REQUEST
Please recast the listing, from its start through the line containing "coordinates (763, 389).", inclusive, as a two-column CSV with the columns input and output. Give one row for each input and its output, with every field in quotation marks and line breaks replaced by spaces.

━━━━━ EXCERPTED DATA ━━━━━

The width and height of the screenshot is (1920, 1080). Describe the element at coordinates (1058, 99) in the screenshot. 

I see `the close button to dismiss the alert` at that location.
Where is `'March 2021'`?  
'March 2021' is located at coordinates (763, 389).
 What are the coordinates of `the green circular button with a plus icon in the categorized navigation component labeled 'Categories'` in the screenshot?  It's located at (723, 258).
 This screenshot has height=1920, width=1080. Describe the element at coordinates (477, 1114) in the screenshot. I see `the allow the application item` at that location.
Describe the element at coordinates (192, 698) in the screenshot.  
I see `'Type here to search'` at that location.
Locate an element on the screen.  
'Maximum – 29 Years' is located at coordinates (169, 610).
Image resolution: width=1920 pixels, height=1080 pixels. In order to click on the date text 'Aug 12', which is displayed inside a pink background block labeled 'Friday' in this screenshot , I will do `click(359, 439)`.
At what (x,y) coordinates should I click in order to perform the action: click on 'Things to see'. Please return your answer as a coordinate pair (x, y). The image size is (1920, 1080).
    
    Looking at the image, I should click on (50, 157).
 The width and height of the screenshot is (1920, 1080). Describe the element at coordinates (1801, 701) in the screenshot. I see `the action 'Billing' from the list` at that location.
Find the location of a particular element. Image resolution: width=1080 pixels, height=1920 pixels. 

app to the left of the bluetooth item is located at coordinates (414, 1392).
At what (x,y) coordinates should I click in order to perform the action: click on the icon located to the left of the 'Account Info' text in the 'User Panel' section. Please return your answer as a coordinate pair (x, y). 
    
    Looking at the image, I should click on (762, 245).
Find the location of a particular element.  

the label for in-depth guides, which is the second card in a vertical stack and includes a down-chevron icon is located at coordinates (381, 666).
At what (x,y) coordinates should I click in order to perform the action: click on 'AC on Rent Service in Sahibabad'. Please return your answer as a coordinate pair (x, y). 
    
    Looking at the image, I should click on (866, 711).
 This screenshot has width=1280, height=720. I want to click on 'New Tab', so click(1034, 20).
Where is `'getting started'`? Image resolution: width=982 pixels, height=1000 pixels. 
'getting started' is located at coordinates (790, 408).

━━━━━

EXPECTED ANSWER
input,output
"The width and height of the screenshot is (1920, 1080). Describe the element at coordinates (1058, 99) in the screenshot.","I see `the close button to dismiss the alert` at that location."
"Where is `'March 2021'`?","'March 2021' is located at coordinates (763, 389)."